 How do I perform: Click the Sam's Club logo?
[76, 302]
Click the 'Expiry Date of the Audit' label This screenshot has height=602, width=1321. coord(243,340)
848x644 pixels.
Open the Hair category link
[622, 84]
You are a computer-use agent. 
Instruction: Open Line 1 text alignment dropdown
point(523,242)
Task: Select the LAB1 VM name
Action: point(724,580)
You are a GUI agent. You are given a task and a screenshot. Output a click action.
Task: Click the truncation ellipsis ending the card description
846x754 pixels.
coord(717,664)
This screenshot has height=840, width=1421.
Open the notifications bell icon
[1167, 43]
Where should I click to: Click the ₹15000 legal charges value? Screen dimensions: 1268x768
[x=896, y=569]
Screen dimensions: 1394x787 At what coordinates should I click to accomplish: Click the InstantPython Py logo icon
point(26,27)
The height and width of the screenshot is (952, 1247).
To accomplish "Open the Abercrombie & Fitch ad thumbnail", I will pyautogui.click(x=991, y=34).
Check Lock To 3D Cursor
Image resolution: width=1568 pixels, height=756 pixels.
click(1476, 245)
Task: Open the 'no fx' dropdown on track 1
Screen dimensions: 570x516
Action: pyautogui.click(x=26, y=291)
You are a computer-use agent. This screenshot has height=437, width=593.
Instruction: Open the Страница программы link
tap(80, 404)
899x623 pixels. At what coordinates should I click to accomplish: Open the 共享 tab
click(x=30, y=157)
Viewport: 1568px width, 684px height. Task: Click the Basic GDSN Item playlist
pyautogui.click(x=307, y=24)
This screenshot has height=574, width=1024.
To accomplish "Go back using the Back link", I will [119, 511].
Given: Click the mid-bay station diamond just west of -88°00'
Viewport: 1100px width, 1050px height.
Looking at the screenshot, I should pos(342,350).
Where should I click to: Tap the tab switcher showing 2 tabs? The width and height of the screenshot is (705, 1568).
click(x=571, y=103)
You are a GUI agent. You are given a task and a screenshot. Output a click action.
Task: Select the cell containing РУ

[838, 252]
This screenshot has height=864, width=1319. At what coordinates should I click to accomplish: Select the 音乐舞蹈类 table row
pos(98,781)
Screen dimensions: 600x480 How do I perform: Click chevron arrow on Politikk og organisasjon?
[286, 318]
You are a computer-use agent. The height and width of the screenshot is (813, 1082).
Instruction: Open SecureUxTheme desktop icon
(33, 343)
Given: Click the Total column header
^^^^^^^^^^^^^^^^
* [Your goal]:
Print the complete listing again, exactly as it stands.

* [Response]:
 How do I perform: Click the Sam's Club logo?
[76, 302]
Click the 'Expiry Date of the Audit' label This screenshot has height=602, width=1321. coord(243,340)
848x644 pixels.
Open the Hair category link
[622, 84]
You are a computer-use agent. 
Instruction: Open Line 1 text alignment dropdown
point(523,242)
Task: Select the LAB1 VM name
Action: point(724,580)
You are a GUI agent. You are given a task and a screenshot. Output a click action.
Task: Click the truncation ellipsis ending the card description
846x754 pixels.
coord(717,664)
This screenshot has height=840, width=1421.
Open the notifications bell icon
[1167, 43]
Where should I click to: Click the ₹15000 legal charges value? Screen dimensions: 1268x768
[x=896, y=569]
Screen dimensions: 1394x787 At what coordinates should I click to accomplish: Click the InstantPython Py logo icon
point(26,27)
The height and width of the screenshot is (952, 1247).
To accomplish "Open the Abercrombie & Fitch ad thumbnail", I will pyautogui.click(x=991, y=34).
Check Lock To 3D Cursor
Image resolution: width=1568 pixels, height=756 pixels.
click(1476, 245)
Task: Open the 'no fx' dropdown on track 1
Screen dimensions: 570x516
Action: pyautogui.click(x=26, y=291)
You are a computer-use agent. This screenshot has height=437, width=593.
Instruction: Open the Страница программы link
tap(80, 404)
899x623 pixels. At what coordinates should I click to accomplish: Open the 共享 tab
click(x=30, y=157)
Viewport: 1568px width, 684px height. Task: Click the Basic GDSN Item playlist
pyautogui.click(x=307, y=24)
This screenshot has height=574, width=1024.
To accomplish "Go back using the Back link", I will [119, 511].
Given: Click the mid-bay station diamond just west of -88°00'
Viewport: 1100px width, 1050px height.
Looking at the screenshot, I should pos(342,350).
Where should I click to: Tap the tab switcher showing 2 tabs? The width and height of the screenshot is (705, 1568).
click(x=571, y=103)
You are a GUI agent. You are given a task and a screenshot. Output a click action.
Task: Select the cell containing РУ

[838, 252]
This screenshot has height=864, width=1319. At what coordinates should I click to accomplish: Select the 音乐舞蹈类 table row
pos(98,781)
Screen dimensions: 600x480 How do I perform: Click chevron arrow on Politikk og organisasjon?
[286, 318]
You are a computer-use agent. The height and width of the screenshot is (813, 1082).
Instruction: Open SecureUxTheme desktop icon
(33, 343)
Given: Click the Total column header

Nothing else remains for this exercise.